What attracts people to each other? It’s a question I’ve been trying to find an answer to for a long time. I know when I meet someone if something will work or not. Not just romantically. There are people you know will be around forever no matter what. People you know are good friends now but will not be for too long. There are people you know you can never get along with no matter how hard you try to make it work. And there are people who make you forget all that nonsense and live in the moment. But what is it that truly attracts one person to the other? What makes us want to give some relationships a try even though we see a stone wall not so far ahead? What makes us trust? What makes us give into moments of madness? What makes us steal moments we seal away forever? Are there answers for these questions, really?

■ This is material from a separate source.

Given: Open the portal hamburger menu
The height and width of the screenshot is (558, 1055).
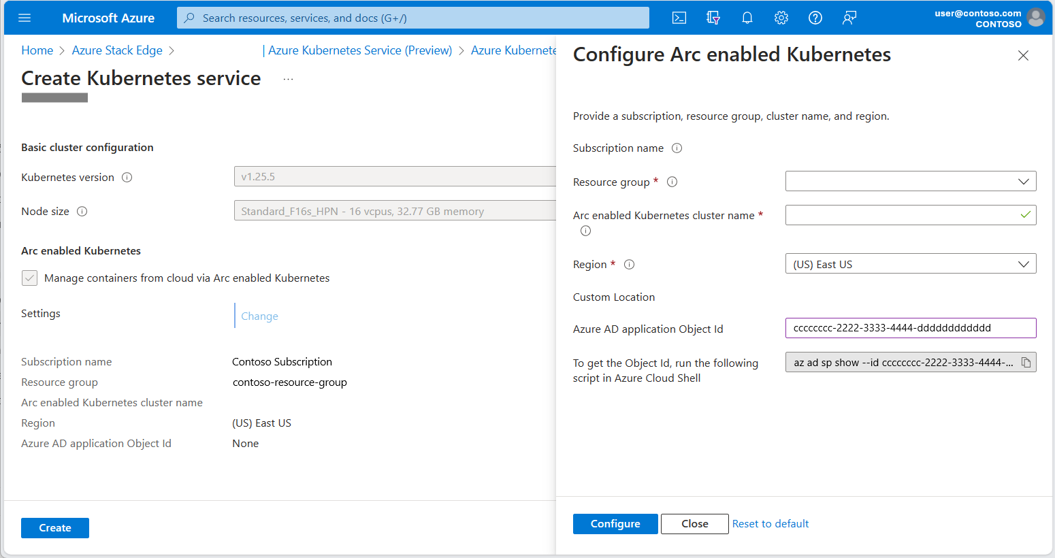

At the end of oh-so-many encounters with people and experiences mostly bad, would a person still believe in love and relationships? Does each person fight the baggage the other carries from past relationships? At some level, I would say yes.
When I see the wonderful guy I married, I am sometimes relieved that I don’t have to face that madness ever again. No creeps, no over-enthusiastic Galahad’s, no egoistical maniacs, none of the characters that single women seem to encounter on a daily basis. But at some level, I feel glad I met them. Nothing else could have helped me appreciate the right guy more…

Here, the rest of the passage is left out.